(Study questions)
**1.** In the theater review, what condition has paralyzed the father of Rich and Sam?
**2.** Transcribe the passage of the theater review between "Letters and numbers" and "two brothers together.", inclusive.
**3.** Write the next part of the theater review about the play G.B.S., picking up after its final sentence.

** Opening Selected excerpt block **

Thursday, April 01, 2010


Letters and numbers are inadequate, state the dueling monologues of G.B.S. There are too many fucking numbers, says Rich. And, adds his brother Sam, letters can stand for just about anything, from grievous bodily harm to George Bernard Shaw. These two would be perfectly happy to stand at opposite ends of the stage, content in their own complaints, except that G.B.S. stands for Guillain-Barre Syndrome, and their father has been paralyzed by it. As a result, Rich and Sam are forced together, though they remain apart, with Jason Hall's script slowly pulling the shared, alternating narrative of these two brothers together. 

Because it would otherwise be a very short play, a lot of things happen as Rich drives Sam to the hospital. Rich uses Sam to "break in" to his ex-wife's apartment complex, hoping to steal back his daughter; one flat tire later, they wind up stranded outside an old classmate's house, each with very different takes on the meaning of "fucking Matthew Wheeler." They even take a literal trip down memory lane, watching the children sled down Indian Hill. Thankfully, Hall fills these scenes with original anecdotes (a major cigarette faux pas), telling details (not just the way Sam reacts to some kids who "rather look like hoodlums," but the way Rich reacts to Sam's unconsciously elite shudder), and a very active voice that allows both actors to jump into the other's monologue (as themselves or other characters, as needed). Because of him, the script avoids the inadequacies of mere "letters" and becomes a tender and comic thing.

** Closing Selected excerpt block **
** Opening Data for review block **

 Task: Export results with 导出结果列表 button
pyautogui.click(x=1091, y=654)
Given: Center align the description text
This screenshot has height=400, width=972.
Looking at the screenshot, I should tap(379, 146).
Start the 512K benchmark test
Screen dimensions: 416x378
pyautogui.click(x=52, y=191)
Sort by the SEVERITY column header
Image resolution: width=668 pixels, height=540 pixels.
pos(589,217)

** Closing Data for review block **

(Answers by task)
**1.** Guillain-Barre Syndrome.

**2.**
Letters and numbers are inadequate, state the dueling monologues of G.B.S. There are too many fucking numbers, says Rich. And, adds his brother Sam, letters can stand for just about anything, from grievous bodily harm to George Bernard Shaw. These two would be perfectly happy to stand at opposite ends of the stage, content in their own complaints, except that G.B.S. stands for Guillain-Barre Syndrome, and their father has been paralyzed by it. As a result, Rich and Sam are forced together, though they remain apart, with Jason Hall's script slowly pulling the shared, alternating narrative of these two brothers together.

**3.**
Unfortunately, it's a bit rougher on stage: Jay Rohloff is too literal, and he fills the monologues with unnecessary and often goofy action, which in turn contributes to the overacting. For Jason Jacoby, this is less of a problem, as Sam is meant to be a bit dramatic--he's the emotional, gay son, fleeing a town and family that don't understand him. Things work out less well for Curran Connor, who plays Rich so pathetically that it's hard to see why anyone--especially himself--thinks he's tough. As if it were not bad enough that his ex-wife beats him up in an early scene (i.e., Connor throwing himself to the floor), he spends the rest of the play hamming up his "crippling" back injury. Even Josh Windhausen's set gets a bit distracting: those random letters and numbers stare us down, a symbolic choice in an otherwise literal play.

The overt stuff works for Jacoby--particularly when he gloats about his formative sexual experiences--because we don't expect Sam to be that bold, but it actually cripples Connor's portrayal of Rich. It's not until they reach the ICU that Rich becomes more than the sum of Sam's demeaning descriptions. Rich suggests that Sam rub his comatose father's hand, in the hopes that this might help their father's nervous system to "wake up"; this is the sort of delicate touch in G.B.S. that Rohloff is missing, and instead of the clear impression gained by a gentle rubbing, we get a shakier view.